» **WHAT YOU NEED TO DO**: From the records below, pull out each line containing the string "width".

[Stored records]

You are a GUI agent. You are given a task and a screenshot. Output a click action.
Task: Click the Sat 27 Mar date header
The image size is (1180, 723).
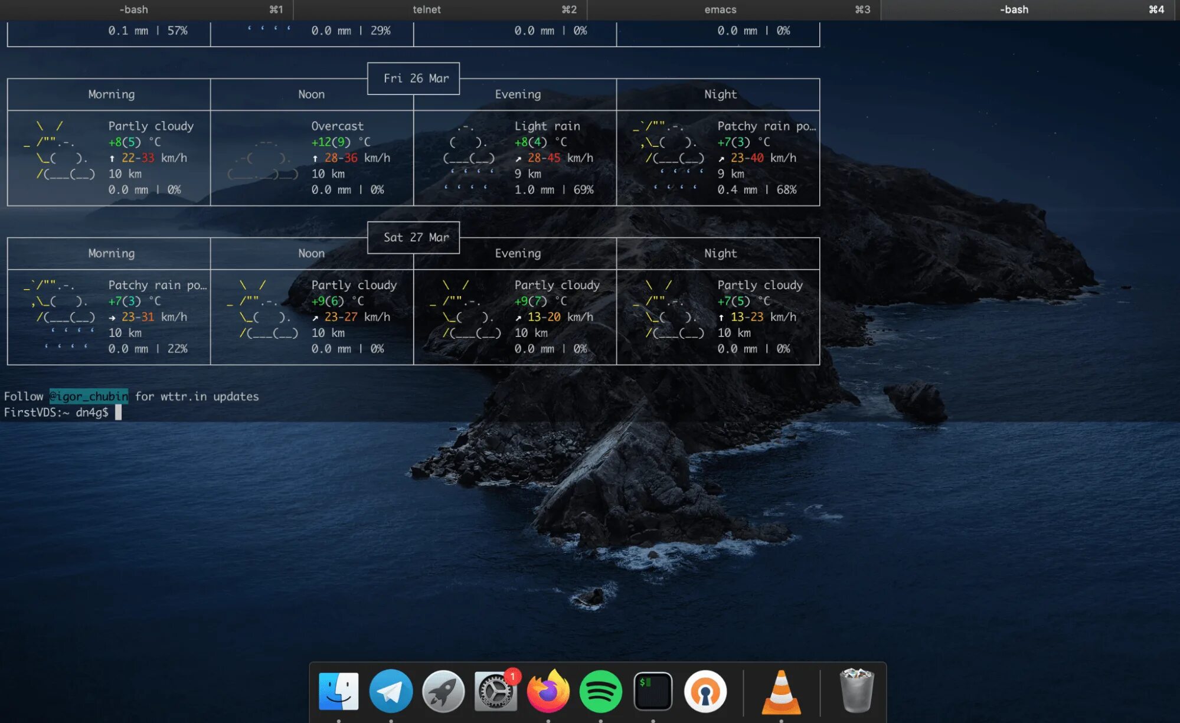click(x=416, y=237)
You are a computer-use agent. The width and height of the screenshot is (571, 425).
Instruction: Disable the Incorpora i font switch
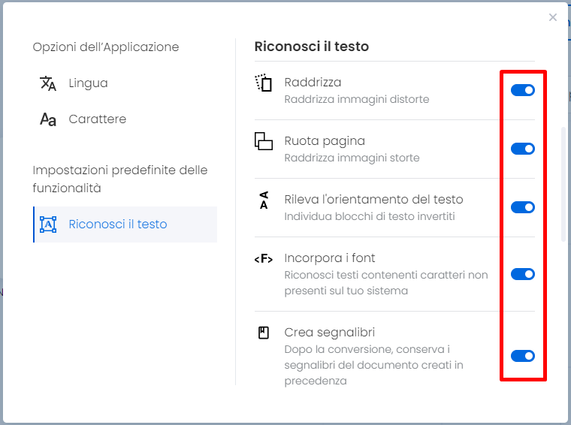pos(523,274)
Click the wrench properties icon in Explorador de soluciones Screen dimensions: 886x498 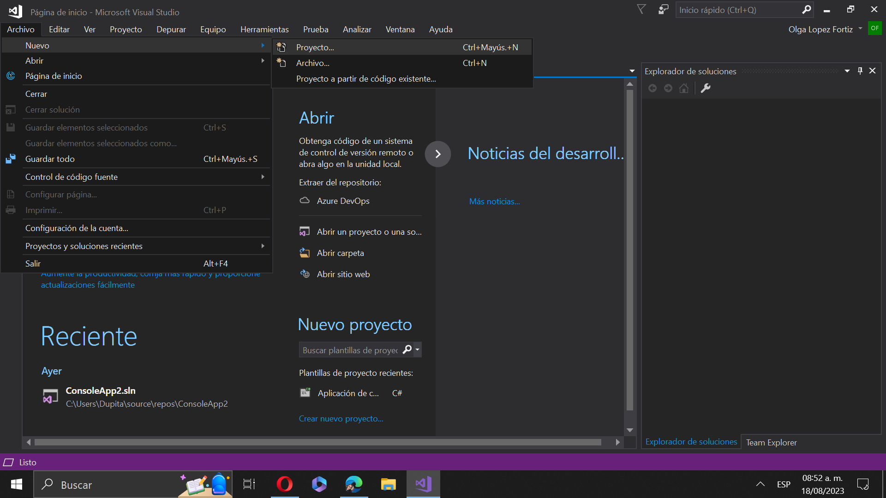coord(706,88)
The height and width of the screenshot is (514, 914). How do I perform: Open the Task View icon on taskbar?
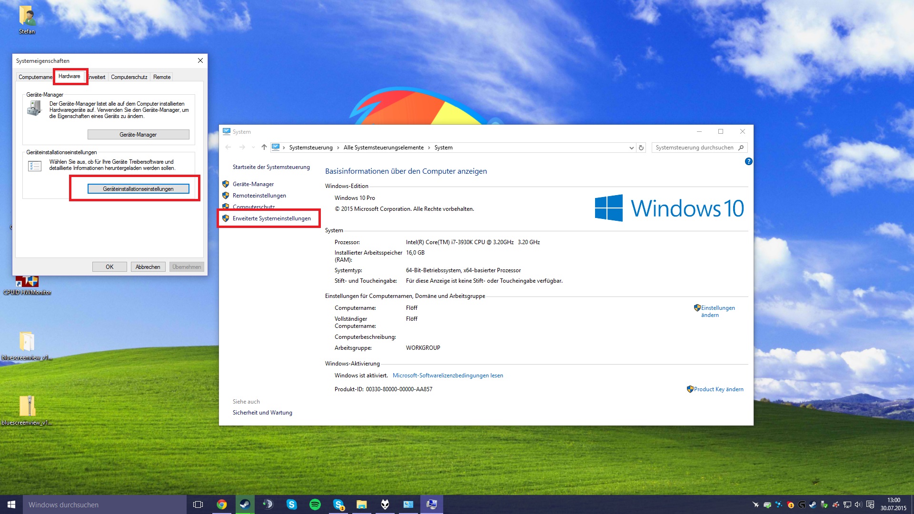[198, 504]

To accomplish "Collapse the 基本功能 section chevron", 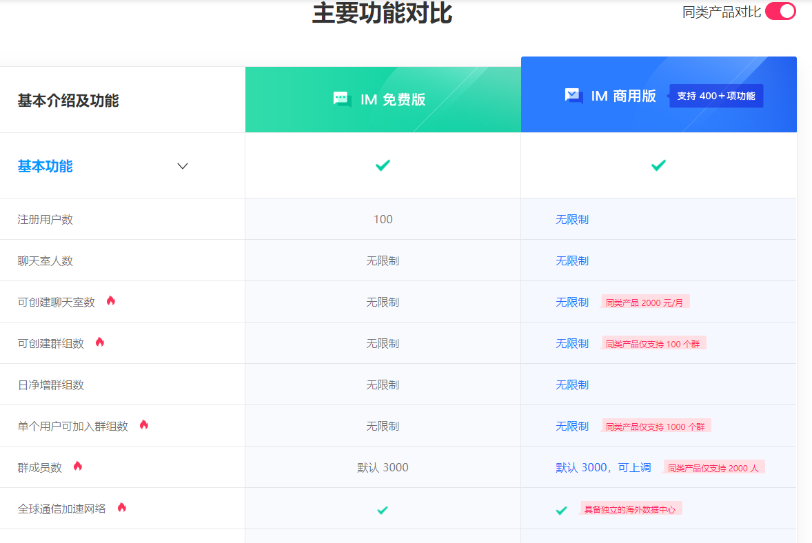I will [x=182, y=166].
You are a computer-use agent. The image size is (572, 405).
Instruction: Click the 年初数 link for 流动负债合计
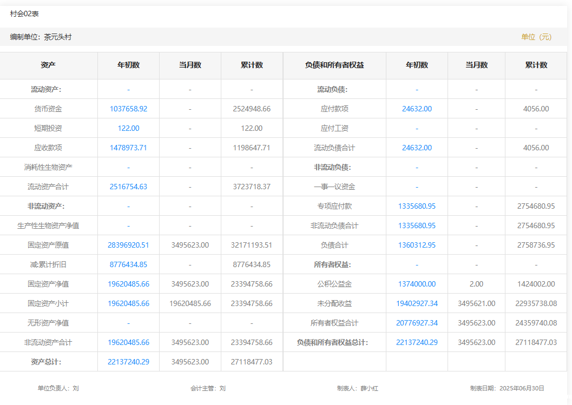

» **COMPLETE ANSWER**:
You are a computer-use agent. The width and height of the screenshot is (571, 425).
The height and width of the screenshot is (514, 914). How do I perform: Open the Task View icon on taskbar?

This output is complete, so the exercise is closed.